Medecins Sans Frontiers did not even try to establish a medical records system; no statistics such as mortality rates were ever monitored. Estimates of the number of people who died at Tuklebab in the four months of its existence are guesses at best. Figures offered vary from 2000 to 8000, but the numbers don’t begin to tell the story of what happened here. That story is told in silence by the refugees; they wear it on their faces and in their eyes.

p. 50-51 Ethiopians wrap their dead in a mummy-like shroud before burial. With so many people dying at Fau, the supply of cloth used in preparing the burial shrouds soon ran out. The COR, in an effort to maintain the refugees’ cultural dignity even in death, forbid IRC workers to bury the dead without wrapping the bodies first and the performance of religious ablutions. Corpses began to pile up behind the clinic, and the clinic, with the dying on the inside and the dead stacked up on the outside, became a charnel house. One old man was found lying next to a pile of bodies on Christmas Day. He had come there to die, he said. He had seen the bodies and thought that this was where he was supposed to go to die.
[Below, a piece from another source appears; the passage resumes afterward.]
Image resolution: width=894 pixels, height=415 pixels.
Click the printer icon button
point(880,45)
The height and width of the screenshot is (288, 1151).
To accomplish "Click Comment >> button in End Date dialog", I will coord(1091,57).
p. 62 “…They keep the kids’ heads shaved except for a tuft of hair on the top. I asked one of the people who speak English the purpose of the custom. He explained that the tiny tuft of hair is left for the angels to pull the children up to heaven when they die.”
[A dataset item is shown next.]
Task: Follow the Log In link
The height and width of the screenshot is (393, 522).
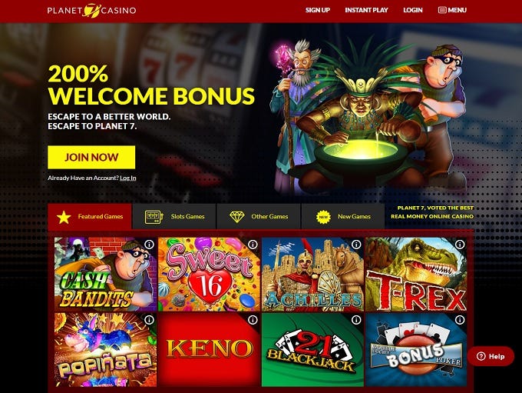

p. 78 I still remember the satisfaction we felt at Fau II in April the first day that there were no deaths reported. We knew a milestone had been reached, and we congratulated ourselves, but at the same time we couldn’t help questioning our effectiveness. Couldn’t we have been faster? Couldn’t we have done more? But in camp a whisper circulated among the people as if carried by the wind, “No one died today.”

p. 98 I was familiar with a $30,000 donation made by a church group which stipulated that the monies be spent exclusively on medical and sanitation supplies [and]... were not to be used for rental properties or for local workers’ salaries. Many donors, afraid of waste or mismanagement, put similar restrictions on the use of donated funds. At the time this particular donation was made, our storerooms were overflowing with medical and sanitation supplies, but we were having problems negotiating rent on the Gedaref field office, and we were laying off local workers as funds for local salaries were wearing thin.

p. 116-117 In late November, I found a one-page document on the common dining room table at the Fau II compound. It read as follows:

MESSAGE TO THE AMERICAN PEOPLE

From the Shamagalis (Elders) of Fau II Ethiopian Refugee Camp:
Thanks to the American people for their contributions. Now we are in good health. Now and forever, don’t forget us. We don’t forget you. Before we came here, we are on the way to death. But now we are alive. Don’t forget us and we don’t forget you, you are good…Hence, hereafter, and in the future, we will have good hope.

p. 123-124 On the morning of February 25, 18 Bedford lorries appeared at Fau I. The local Sudanese police joined REST and COR in overseeing their loading. While the sun was still low in the sky and before the daytime heat had conquered the coolness of the night, the lorries, one by one and each carrying 50 refugees, labored onto the bumpy washboard road that led out of camp. Twenty minutes later they had passed by Fau II within 50 yards of the tents there. The refugees at Fau II cheered as they saw the lorries roll by, and the children jumped up and down in excitement. Their friends were going home, and they knew that they would be soon to follow.

p. 126 In the morning, just as the first grey streaks of dawn lightened the eastern skies, the refugees, in groups of 20 to 50, slowly departed from the staging area, walking toward the dawn. Leading the groups were the men with walking sticks in hand, white shawls pulled over their shoulders, and pride of purpose on their faces. The women strapped sleeping babies to their backs and followed. The children, still too sleepy to cause much commotion, marched along quietly. In a short while, the refugees from Fau had disappeared into the hills and forests leading to Tigre. Very few turned to look back.